*EXERCISE TASK*:
Reproduce the listing between the lines holding "Click the Value LCL column header" and "point(626,104)", inclusive, with every line written out, requests included. Scale only the coordinates in the answers by 1.6 and round them to whole numbers, halves up, and leave out the pictures.

*SUPPLIED INFORMATION*:
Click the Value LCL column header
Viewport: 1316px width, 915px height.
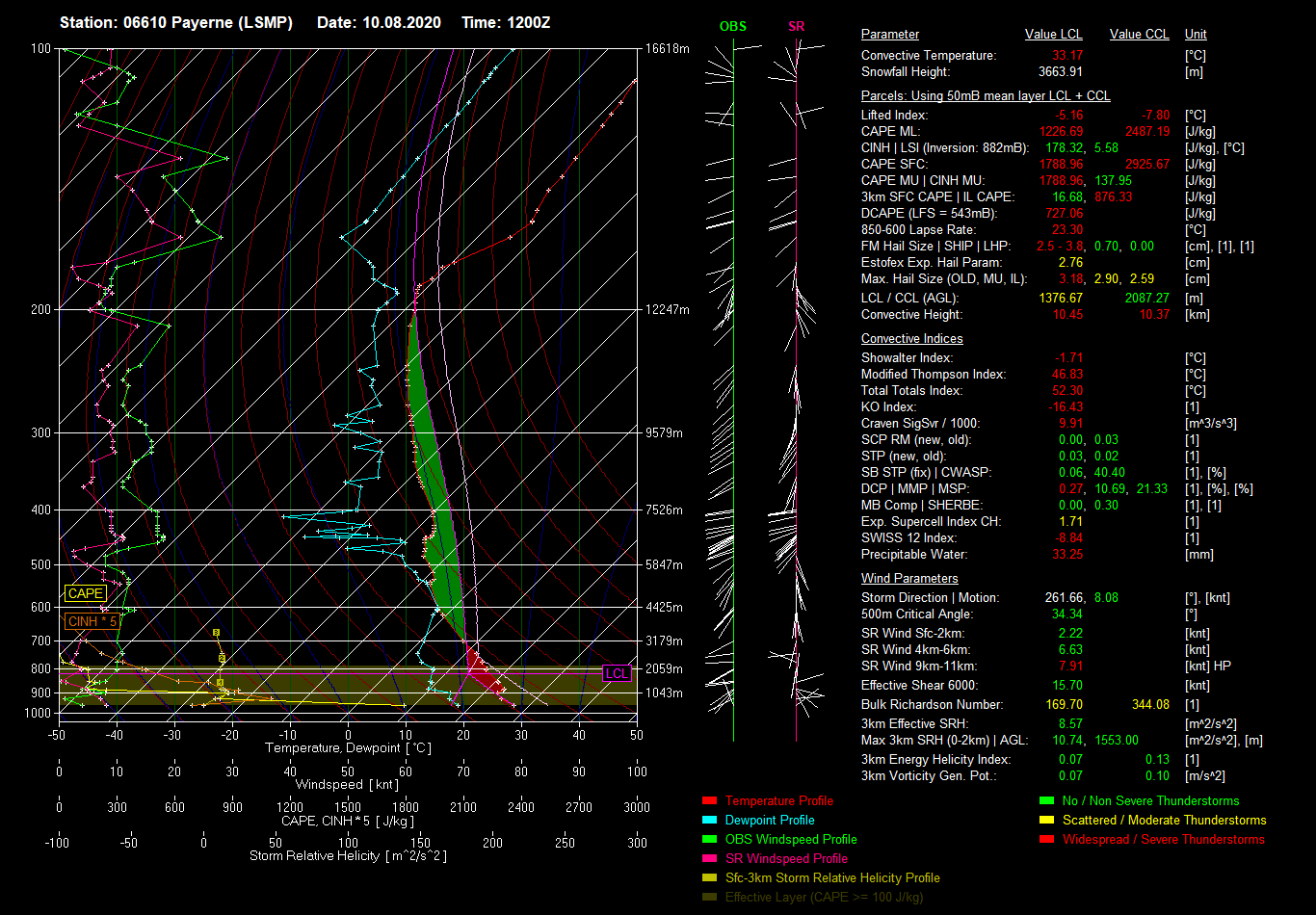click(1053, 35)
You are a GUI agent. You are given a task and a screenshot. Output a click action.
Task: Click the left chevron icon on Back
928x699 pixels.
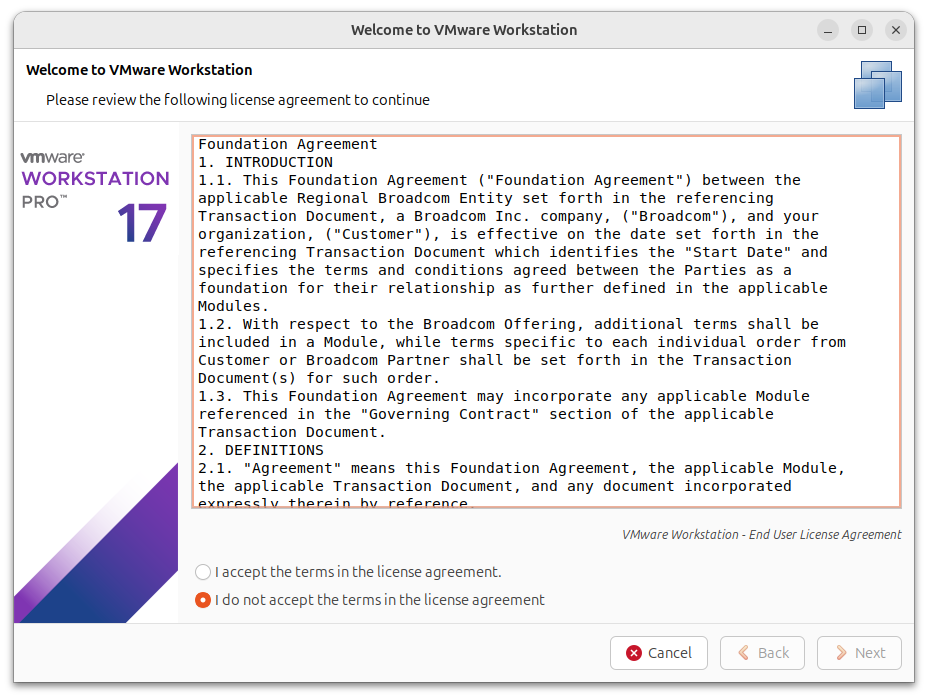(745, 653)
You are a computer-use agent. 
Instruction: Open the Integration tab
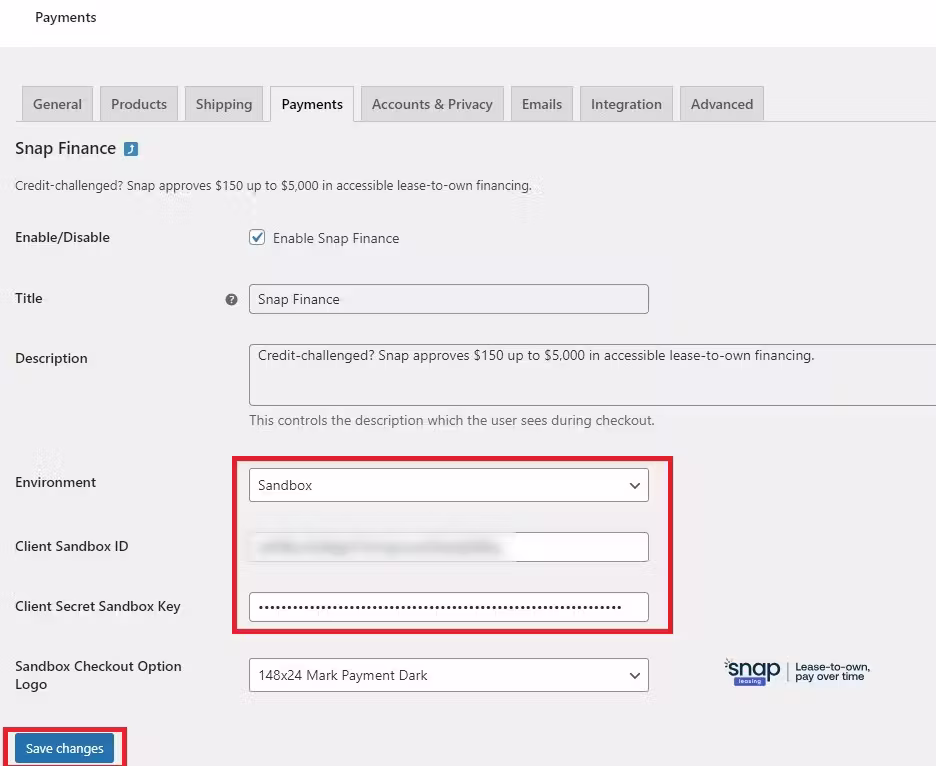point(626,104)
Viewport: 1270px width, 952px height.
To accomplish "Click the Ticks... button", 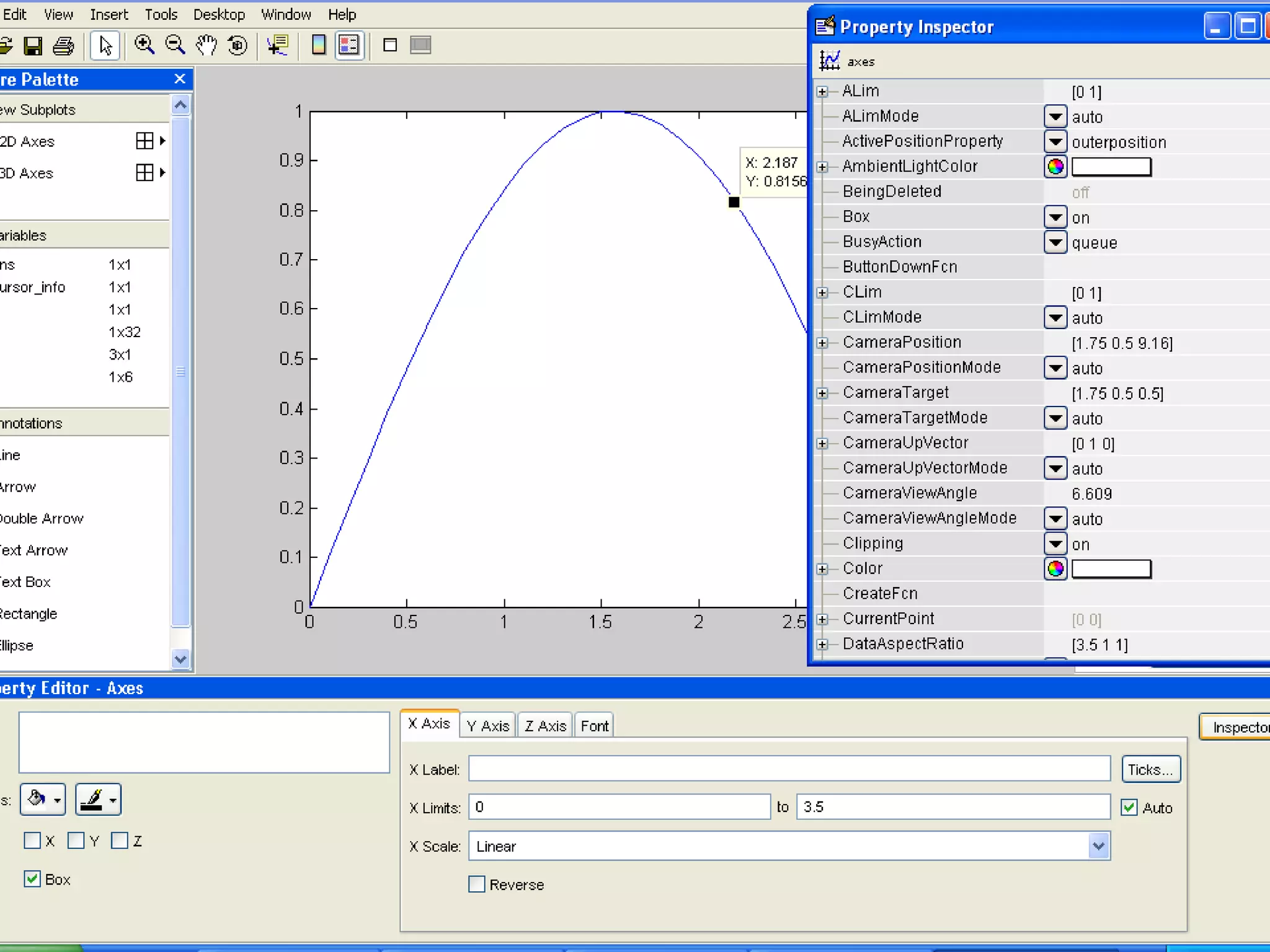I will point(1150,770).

--

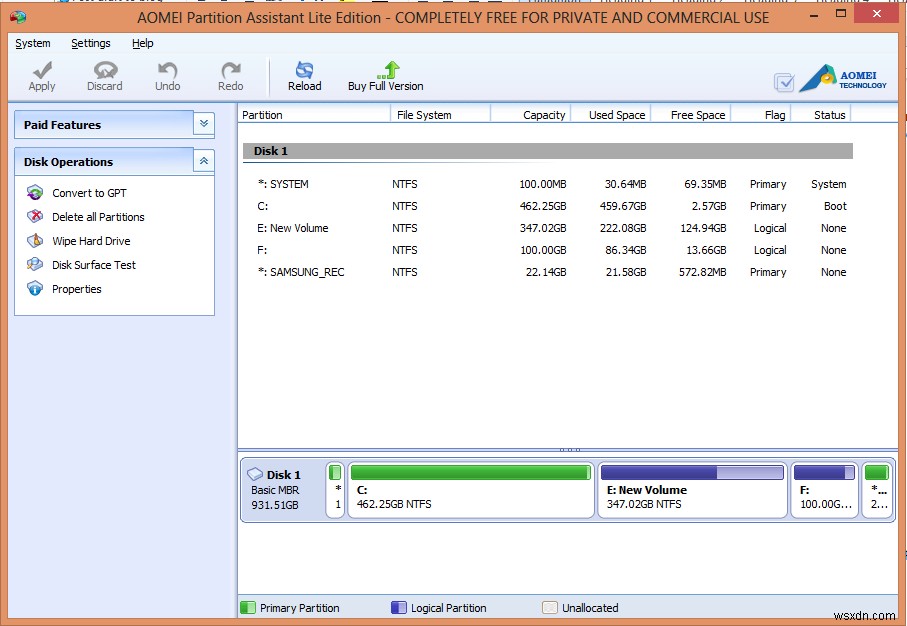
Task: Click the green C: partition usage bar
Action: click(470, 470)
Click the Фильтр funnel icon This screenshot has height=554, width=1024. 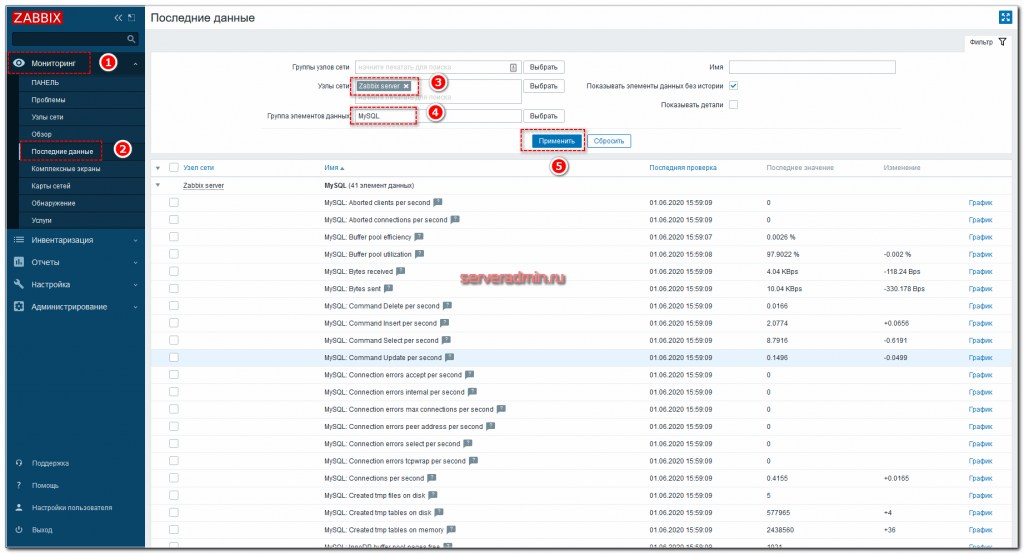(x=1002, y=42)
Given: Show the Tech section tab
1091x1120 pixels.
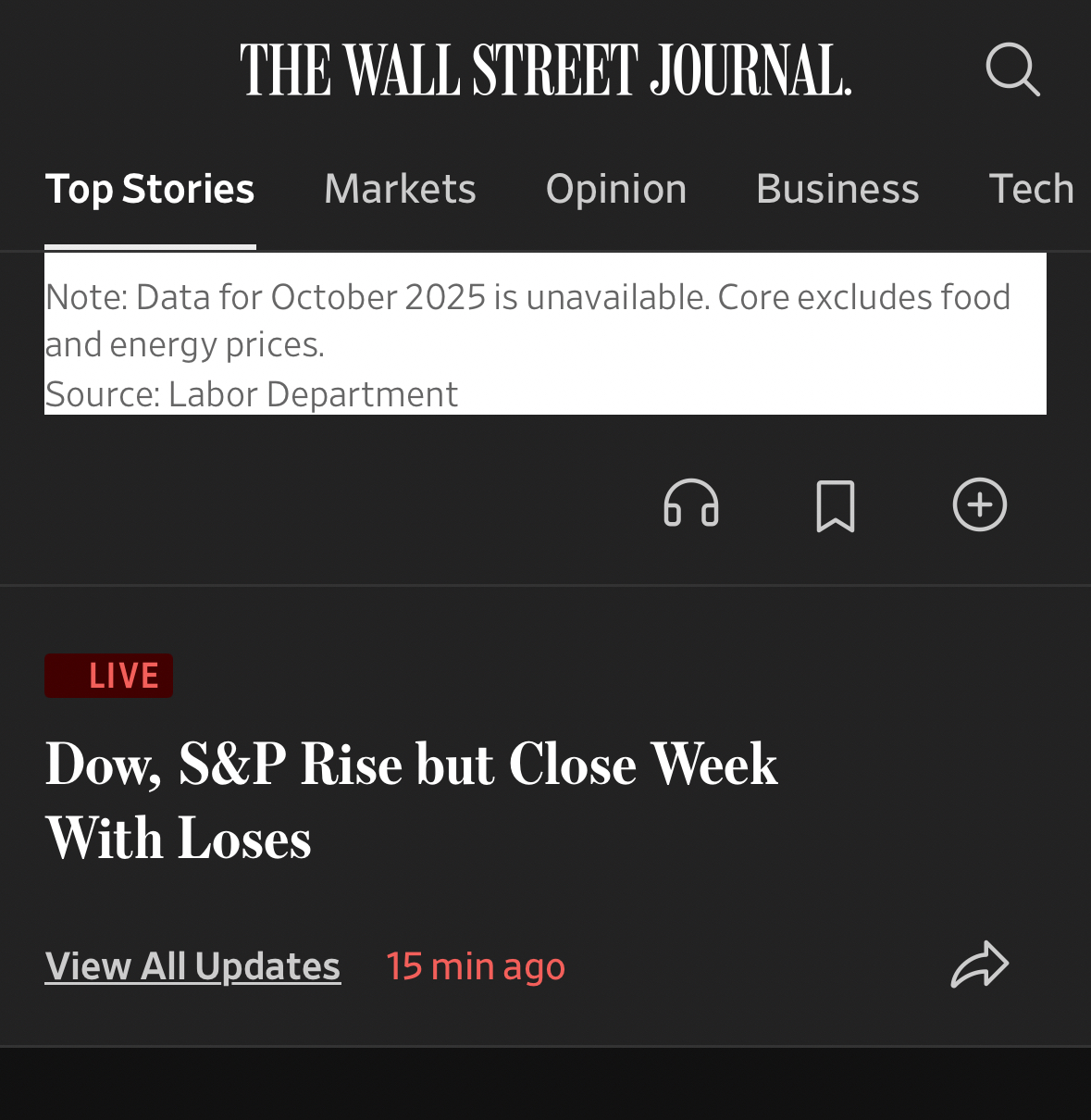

*COMPLETE RESPONSE*:
Click the Value LCL column header
Viewport: 1316px width, 915px height.
click(1685, 56)
You are a GUI agent. You are given a task and a screenshot. Output a click action.
Task: Click the left chevron icon on Back
928x699 pixels.
(1192, 1045)
You are a computer-use agent. 
Instruction: Open the Integration tab
point(1002,166)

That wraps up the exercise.